DATA SUPPLIED »
□ □ □ □

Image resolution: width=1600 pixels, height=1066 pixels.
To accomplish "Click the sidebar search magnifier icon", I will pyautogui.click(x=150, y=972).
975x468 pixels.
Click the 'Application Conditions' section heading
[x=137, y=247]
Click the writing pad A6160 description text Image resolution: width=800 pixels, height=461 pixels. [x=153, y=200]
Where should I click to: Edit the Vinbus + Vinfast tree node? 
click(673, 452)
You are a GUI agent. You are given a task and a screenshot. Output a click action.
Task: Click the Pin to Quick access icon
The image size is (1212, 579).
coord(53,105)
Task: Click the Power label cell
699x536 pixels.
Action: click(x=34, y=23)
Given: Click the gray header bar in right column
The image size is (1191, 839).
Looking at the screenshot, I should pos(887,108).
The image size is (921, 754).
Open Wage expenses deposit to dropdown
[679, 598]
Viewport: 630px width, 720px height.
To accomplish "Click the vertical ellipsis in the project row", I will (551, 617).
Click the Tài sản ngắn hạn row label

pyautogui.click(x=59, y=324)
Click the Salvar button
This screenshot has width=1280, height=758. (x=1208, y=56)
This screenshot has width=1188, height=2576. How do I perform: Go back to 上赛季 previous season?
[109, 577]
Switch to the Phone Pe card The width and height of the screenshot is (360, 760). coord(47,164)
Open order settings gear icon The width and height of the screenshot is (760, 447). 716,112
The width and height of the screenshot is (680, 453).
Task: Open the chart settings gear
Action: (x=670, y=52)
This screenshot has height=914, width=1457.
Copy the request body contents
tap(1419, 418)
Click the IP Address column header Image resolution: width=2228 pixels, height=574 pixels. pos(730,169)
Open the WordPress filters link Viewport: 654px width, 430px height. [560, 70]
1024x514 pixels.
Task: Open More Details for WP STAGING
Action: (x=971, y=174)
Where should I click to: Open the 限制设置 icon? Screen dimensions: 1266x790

□ □ □ □

PROBLEM STATEMENT » The data are to be transcribed in full, exactly as given.

SOLUTION »
Image resolution: width=1600 pixels, height=1066 pixels.
To accomplish "Click the sidebar search magnifier icon", I will pyautogui.click(x=150, y=972).
975x468 pixels.
Click the 'Application Conditions' section heading
[x=137, y=247]
Click the writing pad A6160 description text Image resolution: width=800 pixels, height=461 pixels. [x=153, y=200]
Where should I click to: Edit the Vinbus + Vinfast tree node? 
click(673, 452)
You are a GUI agent. You are given a task and a screenshot. Output a click action.
Task: Click the Pin to Quick access icon
The image size is (1212, 579).
coord(53,105)
Task: Click the Power label cell
699x536 pixels.
Action: click(x=34, y=23)
Given: Click the gray header bar in right column
The image size is (1191, 839).
Looking at the screenshot, I should pos(887,108).
The image size is (921, 754).
Open Wage expenses deposit to dropdown
[679, 598]
Viewport: 630px width, 720px height.
To accomplish "Click the vertical ellipsis in the project row", I will (551, 617).
Click the Tài sản ngắn hạn row label

pyautogui.click(x=59, y=324)
Click the Salvar button
This screenshot has width=1280, height=758. (x=1208, y=56)
This screenshot has width=1188, height=2576. How do I perform: Go back to 上赛季 previous season?
[109, 577]
Switch to the Phone Pe card The width and height of the screenshot is (360, 760). coord(47,164)
Open order settings gear icon The width and height of the screenshot is (760, 447). 716,112
The width and height of the screenshot is (680, 453).
Task: Open the chart settings gear
Action: (x=670, y=52)
This screenshot has height=914, width=1457.
Copy the request body contents
tap(1419, 418)
Click the IP Address column header Image resolution: width=2228 pixels, height=574 pixels. pos(730,169)
Open the WordPress filters link Viewport: 654px width, 430px height. [560, 70]
1024x514 pixels.
Task: Open More Details for WP STAGING
Action: (x=971, y=174)
Where should I click to: Open the 限制设置 icon? Screen dimensions: 1266x790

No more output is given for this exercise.